La jeune femme menue d’apparence réservée, mais dont les petits mots humoristiques sont collés un peu partout sur les murs de la base, a déjà effectué un hivernage sur l’île de Crozet avant de postuler pour Tromelin. « A Crozet, j’aimais bien aller régulièrement quelques jours dans les cabanes », petits bâtiments situés à quelques heures de marche pour « sortir du contexte de la base ». « J’étais contente de partir mais aussi contente de revenir ». Ici, à Tromelin, « il n’y a pas de possibilité de s’évader », raconte-t-elle.
De larges portions de cette île composée de coraux réduits en morceaux par le ressac sont réservées à la nidification des oiseaux. Dans la base, outre les espaces communs – salle à manger, bibliothèque, ou salle de sport… – chacun dispose d’une petite chambre blanche meublée d’un lit simple, d’un bureau, d’une armoire et d’un lavabo.

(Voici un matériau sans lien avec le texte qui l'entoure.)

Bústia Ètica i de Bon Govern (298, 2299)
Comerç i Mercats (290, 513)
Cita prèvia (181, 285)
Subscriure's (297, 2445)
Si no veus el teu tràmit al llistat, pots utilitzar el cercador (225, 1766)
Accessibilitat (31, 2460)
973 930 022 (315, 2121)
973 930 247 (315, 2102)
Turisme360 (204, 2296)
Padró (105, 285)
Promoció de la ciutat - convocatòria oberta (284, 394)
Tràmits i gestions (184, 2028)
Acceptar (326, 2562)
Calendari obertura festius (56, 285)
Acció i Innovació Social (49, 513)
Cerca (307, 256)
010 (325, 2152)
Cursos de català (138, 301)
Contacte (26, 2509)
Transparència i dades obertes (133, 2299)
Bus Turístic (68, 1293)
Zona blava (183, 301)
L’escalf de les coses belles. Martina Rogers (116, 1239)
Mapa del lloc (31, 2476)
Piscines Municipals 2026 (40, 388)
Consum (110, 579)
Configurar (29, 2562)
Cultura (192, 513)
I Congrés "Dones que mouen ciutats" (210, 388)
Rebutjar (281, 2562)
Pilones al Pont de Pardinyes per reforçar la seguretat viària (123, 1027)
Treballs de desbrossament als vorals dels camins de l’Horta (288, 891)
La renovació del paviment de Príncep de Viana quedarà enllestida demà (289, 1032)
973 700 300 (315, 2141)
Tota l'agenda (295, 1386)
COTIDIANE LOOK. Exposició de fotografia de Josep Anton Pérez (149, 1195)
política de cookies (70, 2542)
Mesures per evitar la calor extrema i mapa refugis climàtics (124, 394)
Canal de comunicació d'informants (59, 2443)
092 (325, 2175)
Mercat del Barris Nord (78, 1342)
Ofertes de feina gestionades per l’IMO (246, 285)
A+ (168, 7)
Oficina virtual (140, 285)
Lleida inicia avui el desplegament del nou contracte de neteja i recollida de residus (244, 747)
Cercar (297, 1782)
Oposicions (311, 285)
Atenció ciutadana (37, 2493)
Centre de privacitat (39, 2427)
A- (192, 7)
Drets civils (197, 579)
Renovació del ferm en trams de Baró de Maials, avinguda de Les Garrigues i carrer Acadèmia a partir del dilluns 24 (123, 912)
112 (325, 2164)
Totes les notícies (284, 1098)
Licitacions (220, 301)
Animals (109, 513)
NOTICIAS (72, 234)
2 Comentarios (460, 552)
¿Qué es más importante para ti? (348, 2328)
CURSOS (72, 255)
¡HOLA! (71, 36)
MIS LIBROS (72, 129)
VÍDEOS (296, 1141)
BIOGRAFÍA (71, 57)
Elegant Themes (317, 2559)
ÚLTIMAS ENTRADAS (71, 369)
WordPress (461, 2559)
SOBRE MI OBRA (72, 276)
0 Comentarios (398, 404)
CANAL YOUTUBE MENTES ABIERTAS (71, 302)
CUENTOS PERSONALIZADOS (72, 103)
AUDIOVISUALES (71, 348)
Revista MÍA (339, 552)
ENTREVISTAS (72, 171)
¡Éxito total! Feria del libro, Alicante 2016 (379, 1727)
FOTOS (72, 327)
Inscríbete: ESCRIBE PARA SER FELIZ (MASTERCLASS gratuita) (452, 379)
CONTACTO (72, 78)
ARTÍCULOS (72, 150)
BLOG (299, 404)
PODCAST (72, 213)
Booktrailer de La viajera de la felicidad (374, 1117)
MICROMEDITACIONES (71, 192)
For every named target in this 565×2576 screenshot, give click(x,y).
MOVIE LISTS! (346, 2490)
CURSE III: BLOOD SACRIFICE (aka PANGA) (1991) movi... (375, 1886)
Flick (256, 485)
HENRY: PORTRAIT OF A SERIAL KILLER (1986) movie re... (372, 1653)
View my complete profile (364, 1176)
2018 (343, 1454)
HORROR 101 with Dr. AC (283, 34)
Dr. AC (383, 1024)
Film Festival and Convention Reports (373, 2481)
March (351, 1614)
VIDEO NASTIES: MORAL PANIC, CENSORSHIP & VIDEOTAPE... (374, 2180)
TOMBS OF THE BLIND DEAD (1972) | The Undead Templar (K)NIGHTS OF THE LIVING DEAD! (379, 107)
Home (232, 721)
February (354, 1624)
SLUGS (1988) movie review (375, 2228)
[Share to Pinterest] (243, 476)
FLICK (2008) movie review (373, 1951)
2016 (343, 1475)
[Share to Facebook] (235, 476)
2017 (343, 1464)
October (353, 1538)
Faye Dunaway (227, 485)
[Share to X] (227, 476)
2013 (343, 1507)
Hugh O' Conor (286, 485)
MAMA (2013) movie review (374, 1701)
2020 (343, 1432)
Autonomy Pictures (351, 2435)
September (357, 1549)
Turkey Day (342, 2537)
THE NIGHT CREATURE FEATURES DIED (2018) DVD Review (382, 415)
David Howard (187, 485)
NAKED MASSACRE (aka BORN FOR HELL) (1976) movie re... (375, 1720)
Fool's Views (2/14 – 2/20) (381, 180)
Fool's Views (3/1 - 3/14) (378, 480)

« Je n’ai pas vécu à Tromelin, j’ai travaillé à Tromelin », précise de son côté Erell. « C’est une aventure que je suis contente d’avoir vécue, d’autant plus que c’est mon dernier poste en tant qu’infirmière », confie celle qui a décidé d’arrêter d’exercer cette profession qu’elle aime, afin d’éviter « le burn-out ».
Tous seront redéposés à la Réunion par hélicoptère, tandis que le Marion Dufresne repartira vers le sud, sur la route de Crozet et Kerguelen.